Siamo in terra natia.
Ovvero, al mare, ai monti e nel mezzo.
Massa è così, è una terra mista e angusta nella sua varietà.
Parlarne o meglio scriverne è complicato. Per me.
Tutto quello che ha il sapore dell’infanzia, della preadolescenza e di quella specie di calvario senza fine apparente che è stata l’adolescenza, è duro da digerire come un piatto di ghiaino di parcheggio di stabilimento balneare. Tanto per fare delle metafore argute e molto simpa.
Passo davanti al mio liceo giallo fingendo la disinvoltura di chi ha frequentato la scuola “da generazioni” e penso agli esami di maturità che ci si svolgono dentro. Mi viene uno stripizzone di pancia e allungo il passo andando oltre, faccio finta che quel sudorino freddo sia colpa dell’afa.
Sogno di ricevere badilate in piena fronte – si, proprio la scena splatter della pala conficcata nel cranio –  e cavarmela con una guarigione miracolosa in attesa di un’ambulanza pigra, che arriva ma io sono già pronta a tornare in pista, solo con una scenografica cicatrice degna di un personaggio di The Walking Dead (sarà uscito il numero nuovo?).
Vado al mare: nuoto per dieci minuti nell’acqua verde e gelida di Giugno, poi torno a riva, mi lavo il sale e mi asciugo. Questo è possibile, ovviamente, perché c’è qualcuno a tenere la creatura, siano quelle sante delle mie cugine le bionde, mia nonna ora bisnonna, mia mamma ora nonna, il babbofamilias.
L’infanta che soffre tuttavia di attacchi di mammite acuta in cui vuole me e solo me e soltanto me. Nonostante questo possa essere simpatico per qualunque ego materno che si rispetti, alla lunga può essere sfiancante.

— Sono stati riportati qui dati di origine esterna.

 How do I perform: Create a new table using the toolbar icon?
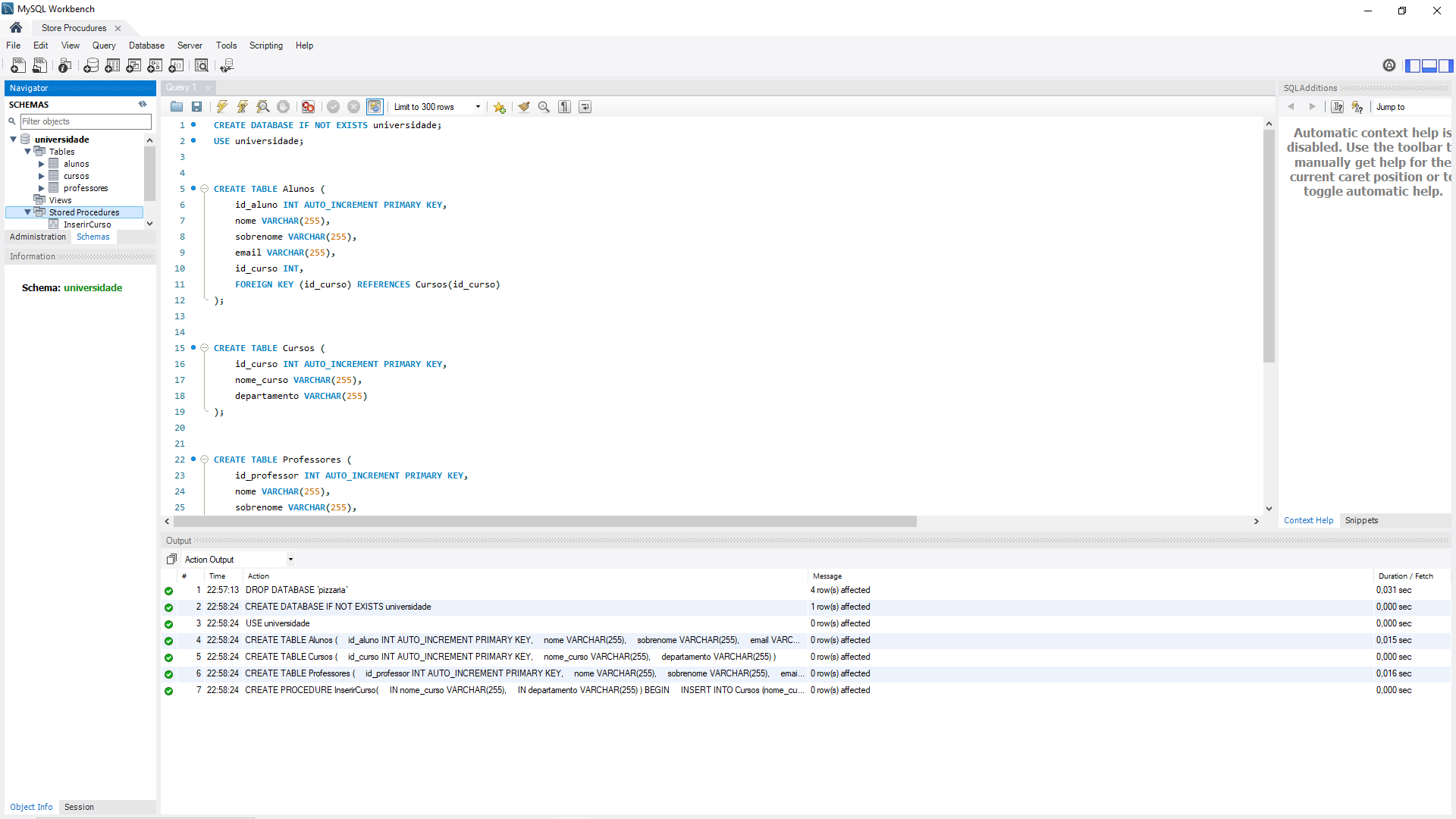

L’infanta che per quel che gliene frega, mangia albicocca tagliata a metà, rigurgita yogurt, azzanna culetti di pane secco con le gengive che cominciano a dare segni di mutazione e protesta volitiva quando qualcosa non le va bene, vedi alla voce mammite. Mostra di avere carattere. Carattere di merda, come dice sua nonna con un gran sorriso, proprio come me, aggiunge orgogliosa.

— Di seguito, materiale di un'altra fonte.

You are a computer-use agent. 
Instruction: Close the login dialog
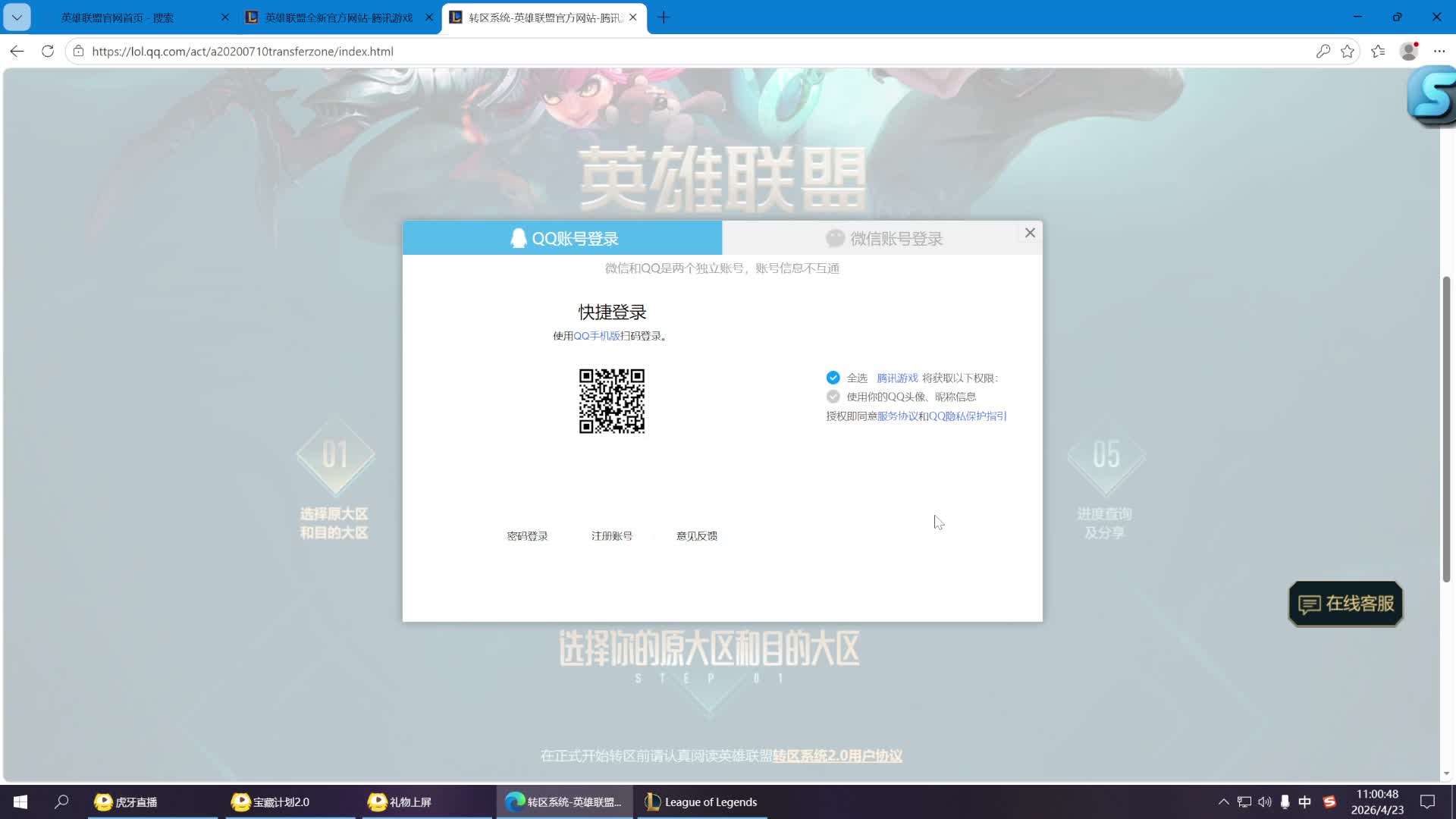click(1030, 233)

Io tremo: se siamo a questi punti adesso, cosa farò al momento dei terrible two?
Potrei fingere un esaurimento nervoso e farmi rinchiudere in un istituto per il bene di tutti finché non è tutto finito.

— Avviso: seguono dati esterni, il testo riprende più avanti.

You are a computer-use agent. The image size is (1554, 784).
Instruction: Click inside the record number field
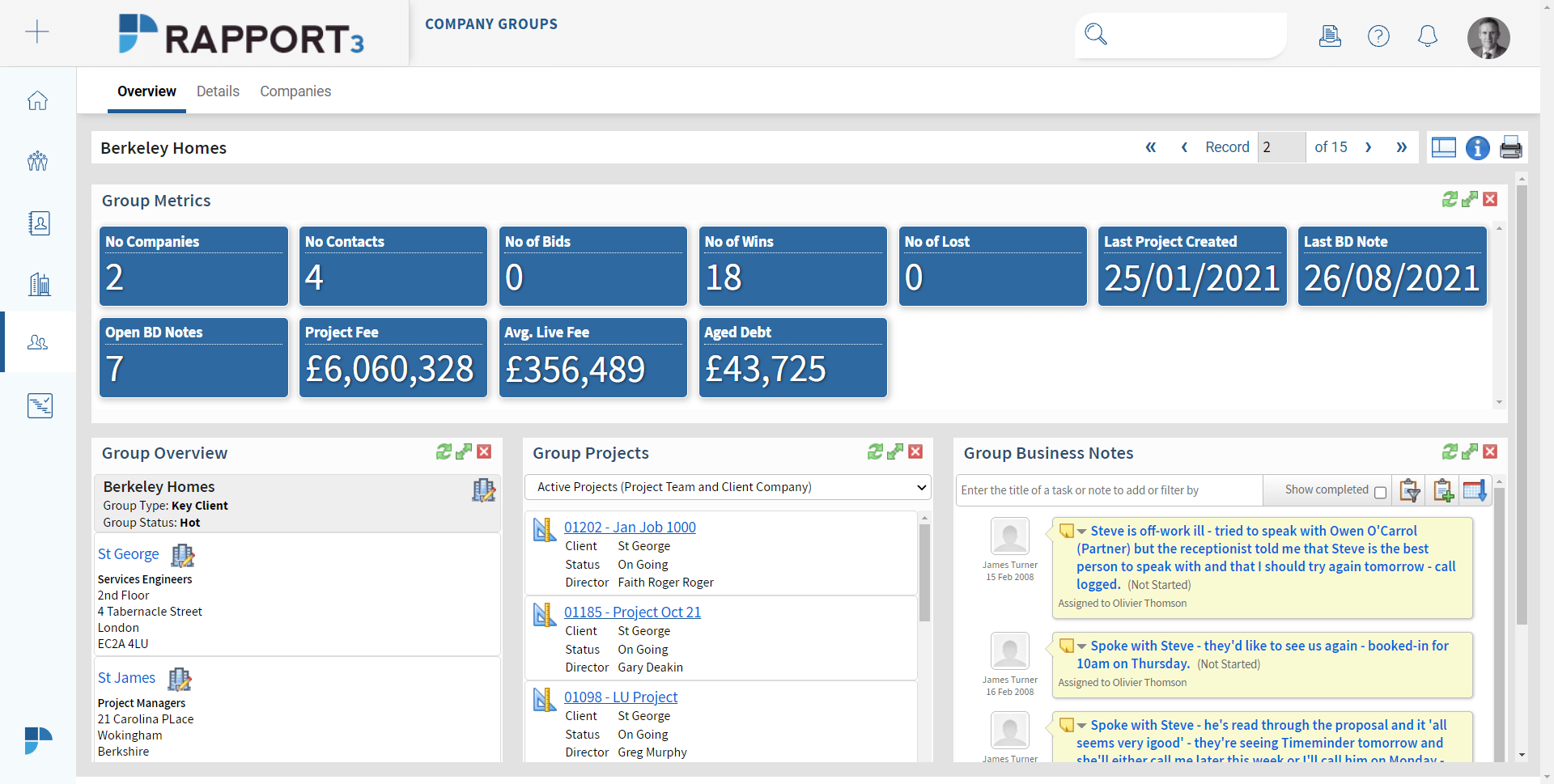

Oppure abbandono la famiglia per darmi alla pirateria tornando dopo ventanni carica di tesori?
Ho letto troppe poesie tristi e troppi romanzi di Salgari in vita mia, quando ho queste fantasie risulta evidente.

La faccenda della casa, di contro, sta prendendo forma e anche questo salto verso un’ineluttabile età adulta mi turba non poco.
Mi piacerà vivere ai piedi di una collina, vicino alla via Francigena, accendere la stufa d’inverno, piantare un orto, rastrellare le foglie, inserire l’allarme quando esco e preoccuparmi dei gatti che stanno via anche per due giorni di fila?
Mi piacerà uscire di casa e essere in campagna ma a due passi dal paese, prendere il treno per andare in città, avere presumibilmente bisogno di una seconda macchina eccetera eccetera?

Nel frattempo.

Sento le amiche del liceo per organizzare incontri che regolarmente non si svolgono e magari un motivo ci sarà ma non è così simpatico pensarci e portare alla coscienza certe verità sul tempo che passa e il resto, cucino pic nic da portare in spiaggia, vedo la mia bimba crescere, incontro gente che mi dice “Stai benissimo, sei radiosa” mentre mi sento cicciona e ho dormito quattro ore, con conseguente boost di autostima. Rimando visite mediche, di rispondere a mail, di mandare curriculum, di appendere un annuncio per trovare lo scolaro da salvare per l’estate, per avere un bocciato in meno a settembre e qualche soldo di più da spendere in gelati. Desidero una terra illuminante-abbronzante per le gote lentigginose e per spendere per me stessa i pochi denari in mio possesso.
E devo andare a pulire un rigurgito.